Characterization of a Murine Model System to Study MicroRNA-147 During Inflammatory Organ Injury.

Affiliation

Kim B(1), Guaregua V(1), Chen X(1), Zhao C(2), Yeow W(1), Berg NK(1), Eltzschig HK(1), Yuan X(3).
Author information:
(1)Department of Anesthesiology, McGovern Medical School, University of Texas Health Science Center at Houston, 6431 Fannin Street, Houston, TX, 77030, USA.
(2)McGovern Medical School, University of Texas Health Science Center at Houston, Houston, TX, 77030, USA.
(3)Department of Anesthesiology, McGovern Medical School, University of Texas Health Science Center at Houston, 6431 Fannin Street, Houston, TX, 77030, USA. [Email]

Abstract

Inflammatory organ injury and sepsis have profound impacts on the morbidity and mortality of surgical and critical care patients.

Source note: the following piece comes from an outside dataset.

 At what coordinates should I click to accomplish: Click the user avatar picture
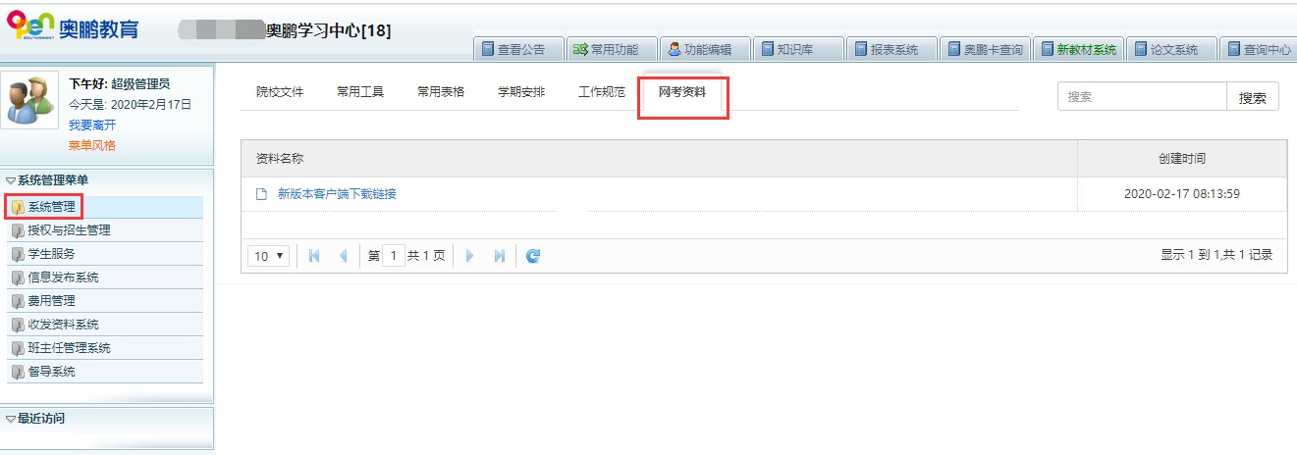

MicroRNAs are small RNAs composed of 20-25 nucleotides that have a significant contribution to gene regulation. MicroRNA-147 (miR-147), in particular, has been shown to have an emerging role in different physiological functions such as cell cycle regulation and inflammatory responses. However, animal model systems to study tissue-specific functions of miR-147 during inflammatory conditions in vivo are lacking. In the present study, we characterize miR-147 expression in different organs and cell types. Next, we generated a transgenic mouse line with a floxed miR-147 gene. Subsequently, we used this mouse line to generate mice with whole-body deletion of miR-147 (miR-147 -/-) by crossing "floxed" miR-147 mice with transgenic mice expressing Cre recombinase in all tissues (CMVcre mice). Systematic analysis of miR-147 -/- mice demonstrates normal growth, development, and off-spring. In addition, deletion of the target gene in different organs was successful at baseline or during inflammation, including the heart, intestine, stomach, liver, spleen, bone marrow, lungs, kidneys, or stomach. Moreover, miR-147 -/- mice have identical baseline inflammatory gene expression compared to C57BL/6 mice, except elevated IL-6 expression in the spleen (7.5 fold, p < 0.05). Taken together, our data show the successful development of a transgenic animal model for tissue and cell-specific deletion of miR-147 that can be used to study the functional roles of miR-147 during inflammatory organ injury.